Primero, la urbanización descontrolada y la exclusión social, bajo el peso de una globalización desterritorializante; después, la rearticulación y la conectividad por la que trabaja el Programa Favela-Barrio, uniéndose a los movimientos reterritorializantes. La construcción de guarderías, centros culturales, centros profesionalizantes, deportivos, núcleos de apoyo a las actividades comunitarias, representan la presencia del poder público hasta ese momento inexistente y la generación de un nuevo sentido de pertenencia sustentado en las demandas de los pobladores y en la amplificación y revalorización de los lugares preconstituídos y la red de relaciones preexistentes.
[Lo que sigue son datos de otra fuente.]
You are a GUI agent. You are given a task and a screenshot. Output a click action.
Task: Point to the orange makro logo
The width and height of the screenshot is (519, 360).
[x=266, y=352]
"Una ciudad nos llega por los ojos y por los pies", una frase de Walter Benjamin que Jáuregui actualizó acertadamente, quizás intentando señalar que son los pasos del flaneur, la deriva del curioso, los andares del habitante en su vida cotidiana, los que dibujan un barrio. Pensar los bloques del barrio como células, pensar la ciudad como un cuerpo viviente, para conectar esas partes, para que los flujos de informaciones y de capital, los flujos naturales y electrónicos atraviesen todo y para que los movimientos de personas, de mercaderías, de ideas y de vehículos puedan hallar su máxima expresión.
"El desafío continúa siendo, en América Latina en particular, contribuír para disminuír las distancias entre integrados y excluídos de los beneficios de la vida urbana, entre conectados y desconectados, entre lo formal y lo informal". Porque como destacó Jáuregui al finalizar su disertación, la miseria no es sólo económica y esas otras miserias también demandan ser escuchadas.